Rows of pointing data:
==================================================

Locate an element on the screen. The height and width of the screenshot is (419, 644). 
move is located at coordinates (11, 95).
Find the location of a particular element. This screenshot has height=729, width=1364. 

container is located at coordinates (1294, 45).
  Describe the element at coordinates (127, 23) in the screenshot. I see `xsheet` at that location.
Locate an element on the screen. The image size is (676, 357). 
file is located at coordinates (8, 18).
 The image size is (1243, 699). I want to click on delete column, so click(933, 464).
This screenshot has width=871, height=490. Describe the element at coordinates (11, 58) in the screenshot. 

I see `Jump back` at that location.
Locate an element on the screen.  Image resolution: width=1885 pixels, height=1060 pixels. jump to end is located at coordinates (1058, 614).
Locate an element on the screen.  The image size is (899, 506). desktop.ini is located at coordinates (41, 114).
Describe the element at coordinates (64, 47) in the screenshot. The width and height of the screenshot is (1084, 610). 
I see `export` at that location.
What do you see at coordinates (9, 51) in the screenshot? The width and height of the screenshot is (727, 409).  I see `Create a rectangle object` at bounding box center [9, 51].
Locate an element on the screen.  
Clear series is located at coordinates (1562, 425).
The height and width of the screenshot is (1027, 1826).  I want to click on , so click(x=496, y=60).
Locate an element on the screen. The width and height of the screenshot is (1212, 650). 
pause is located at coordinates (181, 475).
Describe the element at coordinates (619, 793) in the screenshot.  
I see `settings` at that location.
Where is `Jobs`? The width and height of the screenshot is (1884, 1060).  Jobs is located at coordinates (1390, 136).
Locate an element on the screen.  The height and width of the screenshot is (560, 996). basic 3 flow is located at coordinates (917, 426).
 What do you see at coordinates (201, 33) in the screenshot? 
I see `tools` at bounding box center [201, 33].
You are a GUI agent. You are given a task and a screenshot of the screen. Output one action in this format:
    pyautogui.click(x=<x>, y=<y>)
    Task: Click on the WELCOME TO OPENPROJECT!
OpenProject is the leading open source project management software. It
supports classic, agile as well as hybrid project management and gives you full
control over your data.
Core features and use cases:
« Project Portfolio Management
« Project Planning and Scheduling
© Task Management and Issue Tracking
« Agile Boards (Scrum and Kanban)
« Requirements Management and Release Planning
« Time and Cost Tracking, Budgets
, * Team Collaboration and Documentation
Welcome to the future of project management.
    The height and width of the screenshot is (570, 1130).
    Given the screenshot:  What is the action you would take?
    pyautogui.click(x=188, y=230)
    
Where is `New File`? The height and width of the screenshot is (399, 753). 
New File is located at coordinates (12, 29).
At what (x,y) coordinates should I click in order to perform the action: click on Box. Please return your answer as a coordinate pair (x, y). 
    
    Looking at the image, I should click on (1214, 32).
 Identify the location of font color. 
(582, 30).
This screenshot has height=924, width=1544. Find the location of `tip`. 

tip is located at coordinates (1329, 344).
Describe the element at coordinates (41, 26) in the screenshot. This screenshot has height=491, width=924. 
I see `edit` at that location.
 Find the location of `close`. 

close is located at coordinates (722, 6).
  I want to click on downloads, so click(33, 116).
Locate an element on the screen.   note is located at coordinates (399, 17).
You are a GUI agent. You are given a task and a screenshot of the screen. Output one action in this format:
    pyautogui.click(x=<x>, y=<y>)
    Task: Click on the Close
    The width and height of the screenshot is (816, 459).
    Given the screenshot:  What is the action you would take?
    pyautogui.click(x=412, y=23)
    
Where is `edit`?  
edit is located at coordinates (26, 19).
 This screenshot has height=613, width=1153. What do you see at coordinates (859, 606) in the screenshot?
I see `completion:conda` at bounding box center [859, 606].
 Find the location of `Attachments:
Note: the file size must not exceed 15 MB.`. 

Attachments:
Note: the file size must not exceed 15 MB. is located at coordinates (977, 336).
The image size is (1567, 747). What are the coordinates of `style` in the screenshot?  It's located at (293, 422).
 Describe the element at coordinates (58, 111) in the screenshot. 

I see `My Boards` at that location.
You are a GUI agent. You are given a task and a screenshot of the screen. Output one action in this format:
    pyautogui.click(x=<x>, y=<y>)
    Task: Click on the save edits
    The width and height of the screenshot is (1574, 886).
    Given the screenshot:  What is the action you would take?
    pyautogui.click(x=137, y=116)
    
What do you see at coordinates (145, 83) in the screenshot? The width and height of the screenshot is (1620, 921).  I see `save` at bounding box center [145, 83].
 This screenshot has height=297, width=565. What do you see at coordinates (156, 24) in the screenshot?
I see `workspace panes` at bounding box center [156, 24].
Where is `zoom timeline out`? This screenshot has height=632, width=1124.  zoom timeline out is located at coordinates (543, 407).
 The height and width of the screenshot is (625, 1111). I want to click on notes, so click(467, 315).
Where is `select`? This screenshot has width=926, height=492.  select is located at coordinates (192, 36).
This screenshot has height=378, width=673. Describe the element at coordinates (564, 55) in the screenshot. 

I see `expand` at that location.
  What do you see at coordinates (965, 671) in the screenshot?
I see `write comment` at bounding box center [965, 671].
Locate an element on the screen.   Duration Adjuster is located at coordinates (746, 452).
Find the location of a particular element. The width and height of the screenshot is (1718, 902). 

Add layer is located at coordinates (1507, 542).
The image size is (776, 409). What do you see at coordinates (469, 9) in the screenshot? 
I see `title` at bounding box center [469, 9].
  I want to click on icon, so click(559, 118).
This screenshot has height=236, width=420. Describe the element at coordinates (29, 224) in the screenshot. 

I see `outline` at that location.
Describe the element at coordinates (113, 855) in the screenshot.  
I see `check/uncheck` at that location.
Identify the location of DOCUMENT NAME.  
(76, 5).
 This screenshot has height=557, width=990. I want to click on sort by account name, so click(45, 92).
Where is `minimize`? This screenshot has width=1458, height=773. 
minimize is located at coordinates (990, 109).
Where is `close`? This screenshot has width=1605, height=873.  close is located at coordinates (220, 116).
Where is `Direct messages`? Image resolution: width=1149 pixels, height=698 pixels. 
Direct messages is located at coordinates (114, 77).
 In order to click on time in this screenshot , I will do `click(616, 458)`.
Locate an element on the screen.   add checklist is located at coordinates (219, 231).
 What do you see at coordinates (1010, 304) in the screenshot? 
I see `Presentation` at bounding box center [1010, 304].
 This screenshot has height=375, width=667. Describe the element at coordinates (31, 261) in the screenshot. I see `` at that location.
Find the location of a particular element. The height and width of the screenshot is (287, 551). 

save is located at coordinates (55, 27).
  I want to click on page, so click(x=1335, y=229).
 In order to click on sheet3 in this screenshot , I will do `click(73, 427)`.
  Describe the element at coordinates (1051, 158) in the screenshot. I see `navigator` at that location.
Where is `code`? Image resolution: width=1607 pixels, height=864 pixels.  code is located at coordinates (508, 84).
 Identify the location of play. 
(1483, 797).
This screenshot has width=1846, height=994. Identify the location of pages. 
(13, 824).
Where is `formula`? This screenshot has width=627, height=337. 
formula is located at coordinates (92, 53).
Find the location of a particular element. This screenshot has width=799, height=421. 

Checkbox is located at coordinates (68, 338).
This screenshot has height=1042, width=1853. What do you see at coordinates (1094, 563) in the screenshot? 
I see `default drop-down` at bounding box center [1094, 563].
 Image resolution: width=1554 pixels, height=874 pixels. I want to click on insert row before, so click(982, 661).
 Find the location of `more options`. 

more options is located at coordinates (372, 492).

==================================================

§ **Instruction**: Copy out the entries word for word, from the line containing "has width=627, height=337." through the line containing "Checkbox is located at coordinates (68, 338).".

§ **Answer to this problem**:
Where is `formula`? This screenshot has width=627, height=337. 
formula is located at coordinates (92, 53).
Find the location of a particular element. This screenshot has width=799, height=421. 

Checkbox is located at coordinates (68, 338).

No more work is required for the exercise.